Format the data from its first line through the line containing "This screenshot has height=517, width=924.", inclusive, as a JSON list of strings with one string per line, omitting any blank lines.
______________________________
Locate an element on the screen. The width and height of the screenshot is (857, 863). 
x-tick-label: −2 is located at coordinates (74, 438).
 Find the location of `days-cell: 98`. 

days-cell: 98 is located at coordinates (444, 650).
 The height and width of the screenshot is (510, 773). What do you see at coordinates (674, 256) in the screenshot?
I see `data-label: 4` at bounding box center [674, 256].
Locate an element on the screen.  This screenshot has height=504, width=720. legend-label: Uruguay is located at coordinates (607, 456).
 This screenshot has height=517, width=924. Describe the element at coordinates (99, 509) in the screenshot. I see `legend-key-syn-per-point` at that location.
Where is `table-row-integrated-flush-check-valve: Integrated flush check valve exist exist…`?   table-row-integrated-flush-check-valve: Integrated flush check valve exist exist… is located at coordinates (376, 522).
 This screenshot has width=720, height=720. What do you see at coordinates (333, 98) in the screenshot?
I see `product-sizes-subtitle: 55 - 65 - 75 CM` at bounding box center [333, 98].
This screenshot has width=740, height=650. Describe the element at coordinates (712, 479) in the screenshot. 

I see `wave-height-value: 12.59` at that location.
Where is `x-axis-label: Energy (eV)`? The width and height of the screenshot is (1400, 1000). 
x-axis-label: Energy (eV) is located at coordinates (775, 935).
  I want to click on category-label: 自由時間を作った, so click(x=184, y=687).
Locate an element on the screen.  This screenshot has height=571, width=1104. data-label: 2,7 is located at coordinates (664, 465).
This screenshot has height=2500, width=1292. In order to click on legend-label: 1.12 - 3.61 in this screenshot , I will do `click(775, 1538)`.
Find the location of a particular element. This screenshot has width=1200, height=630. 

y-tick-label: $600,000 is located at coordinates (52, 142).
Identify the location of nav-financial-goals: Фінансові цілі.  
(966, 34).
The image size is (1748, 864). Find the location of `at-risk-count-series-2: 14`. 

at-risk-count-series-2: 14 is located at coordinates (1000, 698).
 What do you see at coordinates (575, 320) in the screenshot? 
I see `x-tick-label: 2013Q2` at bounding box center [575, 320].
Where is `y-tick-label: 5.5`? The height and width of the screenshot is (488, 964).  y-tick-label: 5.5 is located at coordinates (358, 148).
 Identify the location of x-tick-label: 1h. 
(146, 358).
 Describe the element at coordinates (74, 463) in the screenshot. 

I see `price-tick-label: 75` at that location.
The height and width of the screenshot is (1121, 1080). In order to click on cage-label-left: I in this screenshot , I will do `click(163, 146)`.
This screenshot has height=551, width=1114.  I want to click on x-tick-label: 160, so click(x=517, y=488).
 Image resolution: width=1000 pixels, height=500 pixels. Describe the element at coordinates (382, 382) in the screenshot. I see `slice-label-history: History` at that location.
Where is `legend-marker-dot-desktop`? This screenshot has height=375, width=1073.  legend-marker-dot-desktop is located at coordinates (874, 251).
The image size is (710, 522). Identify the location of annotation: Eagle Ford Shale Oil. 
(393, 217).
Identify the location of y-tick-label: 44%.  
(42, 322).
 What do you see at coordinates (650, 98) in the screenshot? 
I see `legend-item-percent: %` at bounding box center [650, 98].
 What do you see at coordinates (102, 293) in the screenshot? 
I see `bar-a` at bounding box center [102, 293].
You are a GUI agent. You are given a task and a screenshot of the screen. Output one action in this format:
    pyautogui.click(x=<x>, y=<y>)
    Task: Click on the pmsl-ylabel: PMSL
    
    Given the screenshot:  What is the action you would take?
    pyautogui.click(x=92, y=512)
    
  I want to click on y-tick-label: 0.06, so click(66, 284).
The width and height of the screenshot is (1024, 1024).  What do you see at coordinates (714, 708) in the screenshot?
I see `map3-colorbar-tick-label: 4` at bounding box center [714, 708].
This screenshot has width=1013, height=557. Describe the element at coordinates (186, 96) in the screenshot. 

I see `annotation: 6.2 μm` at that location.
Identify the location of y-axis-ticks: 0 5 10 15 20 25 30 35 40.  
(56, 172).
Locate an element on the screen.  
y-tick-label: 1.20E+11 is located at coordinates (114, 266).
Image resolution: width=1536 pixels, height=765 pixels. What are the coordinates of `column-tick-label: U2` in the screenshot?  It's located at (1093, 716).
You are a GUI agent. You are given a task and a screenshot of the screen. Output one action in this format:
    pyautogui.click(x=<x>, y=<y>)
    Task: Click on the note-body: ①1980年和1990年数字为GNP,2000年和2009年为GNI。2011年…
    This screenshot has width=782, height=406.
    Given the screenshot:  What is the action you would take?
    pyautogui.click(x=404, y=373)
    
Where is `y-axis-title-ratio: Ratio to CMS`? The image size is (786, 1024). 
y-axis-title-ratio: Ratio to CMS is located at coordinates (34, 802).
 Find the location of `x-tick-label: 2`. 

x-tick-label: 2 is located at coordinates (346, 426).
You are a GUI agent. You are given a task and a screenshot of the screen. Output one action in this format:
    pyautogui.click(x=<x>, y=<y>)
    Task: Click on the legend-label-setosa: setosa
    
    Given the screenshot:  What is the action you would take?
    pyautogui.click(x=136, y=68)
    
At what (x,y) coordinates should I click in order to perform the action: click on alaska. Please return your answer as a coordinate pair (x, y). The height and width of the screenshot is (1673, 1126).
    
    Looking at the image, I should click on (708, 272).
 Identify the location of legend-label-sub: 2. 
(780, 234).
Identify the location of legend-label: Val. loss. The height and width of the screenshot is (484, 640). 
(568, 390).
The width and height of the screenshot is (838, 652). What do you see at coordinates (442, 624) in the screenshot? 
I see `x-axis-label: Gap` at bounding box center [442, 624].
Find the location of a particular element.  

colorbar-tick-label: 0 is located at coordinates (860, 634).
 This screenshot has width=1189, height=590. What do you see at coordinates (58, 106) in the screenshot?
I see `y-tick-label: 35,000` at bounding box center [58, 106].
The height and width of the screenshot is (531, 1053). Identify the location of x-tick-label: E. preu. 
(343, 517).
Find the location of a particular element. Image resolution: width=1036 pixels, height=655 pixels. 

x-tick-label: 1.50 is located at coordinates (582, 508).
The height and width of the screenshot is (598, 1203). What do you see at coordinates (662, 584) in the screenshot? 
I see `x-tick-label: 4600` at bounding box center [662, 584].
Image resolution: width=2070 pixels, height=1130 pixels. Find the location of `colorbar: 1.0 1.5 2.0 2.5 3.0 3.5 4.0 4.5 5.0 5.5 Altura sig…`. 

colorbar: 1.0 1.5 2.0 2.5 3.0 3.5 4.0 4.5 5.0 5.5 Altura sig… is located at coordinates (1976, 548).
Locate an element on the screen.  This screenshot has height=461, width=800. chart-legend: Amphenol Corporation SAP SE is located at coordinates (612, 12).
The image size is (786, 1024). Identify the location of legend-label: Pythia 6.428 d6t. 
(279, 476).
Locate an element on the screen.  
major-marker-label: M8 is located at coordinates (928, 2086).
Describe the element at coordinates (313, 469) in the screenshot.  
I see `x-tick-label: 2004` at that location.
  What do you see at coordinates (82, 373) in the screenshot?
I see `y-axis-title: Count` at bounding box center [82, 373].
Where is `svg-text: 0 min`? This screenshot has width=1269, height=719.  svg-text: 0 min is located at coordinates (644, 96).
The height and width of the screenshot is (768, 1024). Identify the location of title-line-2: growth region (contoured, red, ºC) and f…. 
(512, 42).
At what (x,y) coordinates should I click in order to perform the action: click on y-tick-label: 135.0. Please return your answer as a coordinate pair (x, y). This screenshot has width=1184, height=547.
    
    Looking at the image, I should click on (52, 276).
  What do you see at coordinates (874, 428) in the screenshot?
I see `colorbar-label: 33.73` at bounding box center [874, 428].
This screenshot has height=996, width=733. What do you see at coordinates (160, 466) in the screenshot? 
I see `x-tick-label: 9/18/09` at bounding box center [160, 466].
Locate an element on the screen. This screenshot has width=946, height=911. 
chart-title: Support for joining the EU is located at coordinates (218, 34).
______________________________
The completed task –
[
  "Locate an element on the screen. The width and height of the screenshot is (857, 863). ",
  "x-tick-label: −2 is located at coordinates (74, 438).",
  " Find the location of `days-cell: 98`. ",
  "days-cell: 98 is located at coordinates (444, 650).",
  " The height and width of the screenshot is (510, 773). What do you see at coordinates (674, 256) in the screenshot?",
  "I see `data-label: 4` at bounding box center [674, 256].",
  "Locate an element on the screen.  This screenshot has height=504, width=720. legend-label: Uruguay is located at coordinates (607, 456).",
  " This screenshot has height=517, width=924. Describe the element at coordinates (99, 509) in the screenshot. I see `legend-key-syn-per-point` at that location."
]